PEARLEYes, I agree with what Dr. Roberts says. But I would like to provide a slightly different perspective. Statins have been with us for about 25 years now. They've been studied in enormous studies, ranging from about five to 30,000 patients. They're effective and appropriately selected patients. And the side effect profile is relatively benign compared to anything else we have on the market to take specifically the issue of cognitive dysfunction.
PEARLEYes, I have had patients who go on it. They have memory problems. They feel their thinking is fuzzy. You stop it. They get better. But if you look at these enormous studies, for example, the JUPITER study, cognitive dysfunction does not even show up as being worse in the statin-treated group than it does in placebo.

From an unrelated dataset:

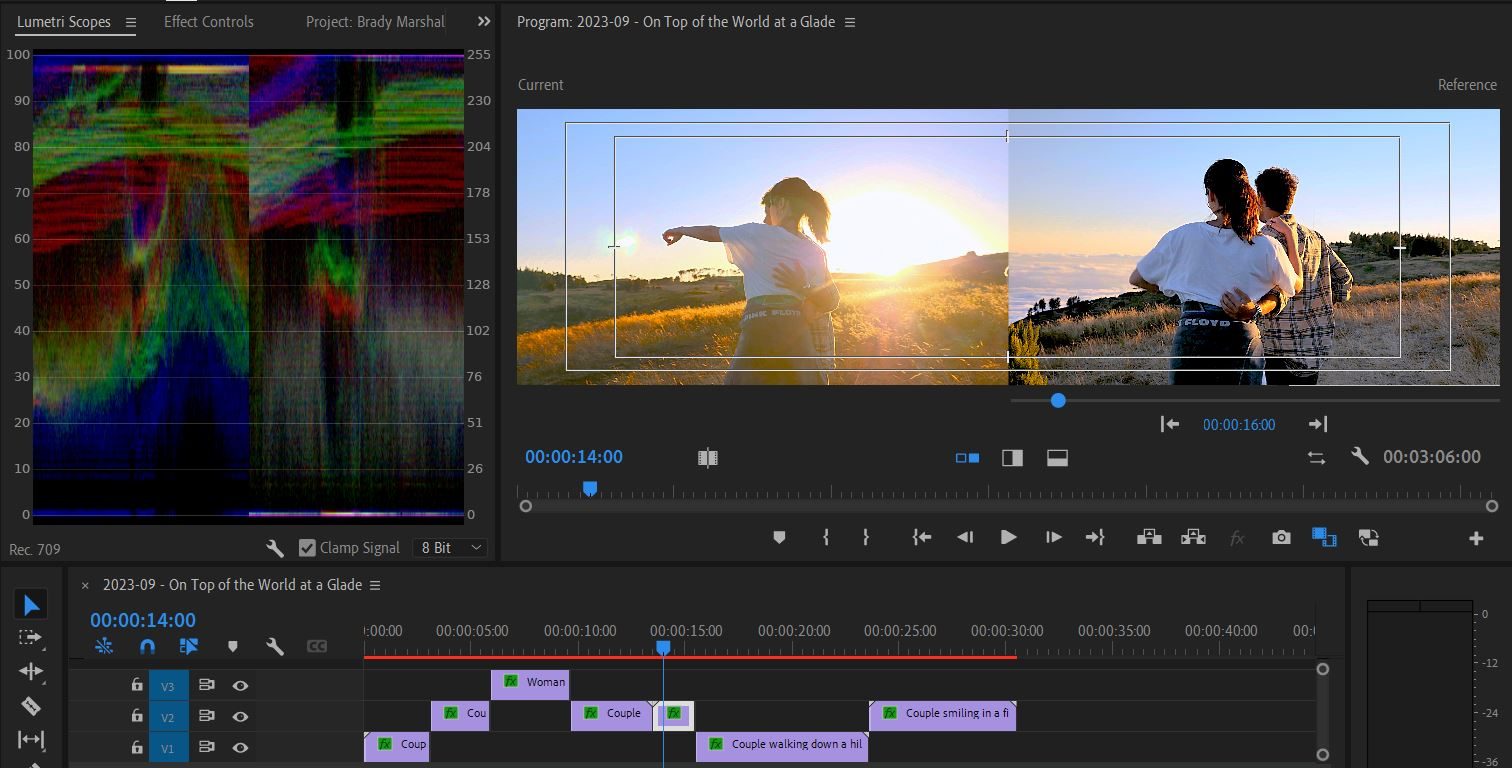
Task: Click the Export Frame camera icon
Action: coord(1281,538)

PEARLESo there's no doubt in my mind that, on an anecdotal basis, there are patients who don't tolerate it. But there may actually be a sort of a multifactorial effect. It may be a lot of older people who have cognitive dysfunction it's because they're having little mini strokes, and it may be the statins helped those people, and yet hurt the people who notice this short-term side effect. So there's no question in my mind it's real.

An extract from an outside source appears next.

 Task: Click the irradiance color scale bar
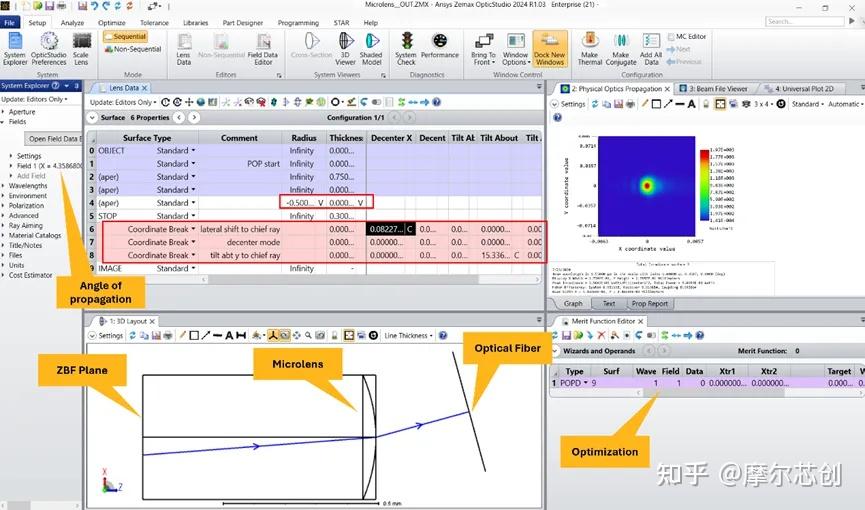pyautogui.click(x=704, y=185)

PEARLEBut, quantitatively, I think these are among the most effective and safest drugs we have. There are no perfect drugs, and they have to be used in appropriate people. But, you know, they're relatively safe compared, say, to a lot of drugs we sell over-the-counter. Like, Motrin or Aleve and the non-steroidals, have, I think, a much more side-effect profile that are over-the-counter than do statins.
REHMSharon Begley, do you want to comment?
BEGLEYI'll just simply add that when the story that you referred to, Diane, when I was finishing the reporting and research for that, the FDA announced what are called importance safety changes in the labels required on statins. As the physician just explained, beginning immediately, the labels do have to warn patients that the drugs have been reported to cause certain cognitive effects, including memory loss and confusion.
BEGLEYAnd the labels will also have to warn that increases in blood sugar, hyperglycemia, have also been reported. And then the FDA had to serve odd phrasing. It is aware of studies showing that statins may increase the risk of type 2 diabetes. So, as Dr. Pearle just said, absolutely, you know, everything is relative, and statins' deleterious side effects are nothing like some -- those of some of other drugs.
BEGLEYBut then we just get back to the individual patient and figuring out that individual patient's risk and his or her tolerance for risks and benefits. Is the fairly small decrease in your risk of having a heart attack or dying in the next five years, is it worth it to you for the very real risk of these side effects? And that's something that really requires a long conversation with your physician if you can get the time with him or her.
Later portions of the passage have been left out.